= New-collar worker =

Worker adapted to a technology dominated work environment

A new-collar worker is an individual who develops technical and soft skills needed to work in the contemporary technology industry through nontraditional education paths. The term was introduced by IBM CEO Ginni Rometty in late 2016 and refers to "middle-skill" occupations in technology, such as cybersecurity analysts, application developers and cloud computing specialists.

==Etymology==
The term "new-collar job" is a play on “blue-collar job”. It originated with IBM's CEO Ginni Rometty, relating to the company's efforts to increase the number of people qualified for technology jobs. In November 2016, Rometty wrote an open letter to then-President-elect Donald Trump, which introduced the idea of "new-collar jobs" and urged his support for the creation of these types of roles. Rometty coined the term in response to new employment designations as industries are moving into a new technology era, and jobs are created that require new skills in data science, cloud computing and artificial intelligence.

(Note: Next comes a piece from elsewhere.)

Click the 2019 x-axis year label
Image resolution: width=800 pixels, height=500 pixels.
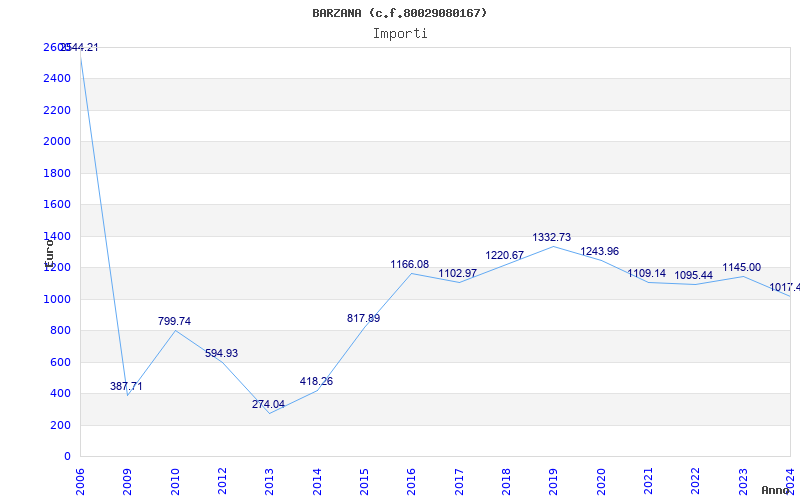553,479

==Occupations and education requirements==
According to Rometty, "relevant skills, sometimes obtained through vocational training", are the qualifying characteristics of new-collar work. Typical new-collar jobs include: cloud computing technicians, database managers, cybersecurity analysts, user interface designers, and other assorted IT roles. Technical skills and education are required for these roles but not necessarily a four-year college degree. Skills may be developed through nontraditional education such as community college courses and industry certification programs. Employers of new-collar workers value the ability to adapt and learn, equally to more formal education. As well, training for new-collar jobs often involves development of relevant soft skills. Due to a widespread skills gap, industry demand for new-collar workers has led to the development of education initiatives focused on technical skills. Examples of such initiatives include a partnership between Delta Air Lines and about 37 aviation maintenance schools in the US to develop a curriculum focused on skills needed in the aviation industry, and IBM's P-Tech program for high-school and associate degree.

==Usage==
In the United States, the "New Collar Jobs Act" was released by Representatives Ted Lieu (California), Matt Cartwright (Pennsylvania) and Ann McLane Kuster (New Hampshire) in July 2017. The Act sought to provide scholarship funding and debt relief for individuals who study cybersecurity and take up cybersecurity roles, as well as establishing tax breaks for employers that offer cybersecurity training. In August 2017, Virginia Lt. Governor Ralph Northam announced a vocational training program titled "Get Skilled, Get A Job, and Give Back", focused on skills for new-collar jobs.

== Core skills in new-collar roles ==
New-collar roles typically require a combination of the following skills:

- Technical skills: Including coding, network administration, data analysis, and cloud infrastructure management.
- Soft skills: Communication, problem-solving, teamwork, and adaptability.
- Digital literacy: Proficiency in software tools, online platforms, and understanding data privacy principles.

These skills are often acquired through non-traditional education pathways such as coding bootcamps, community college programs, online certifications, and industry-recognized credentialing programs.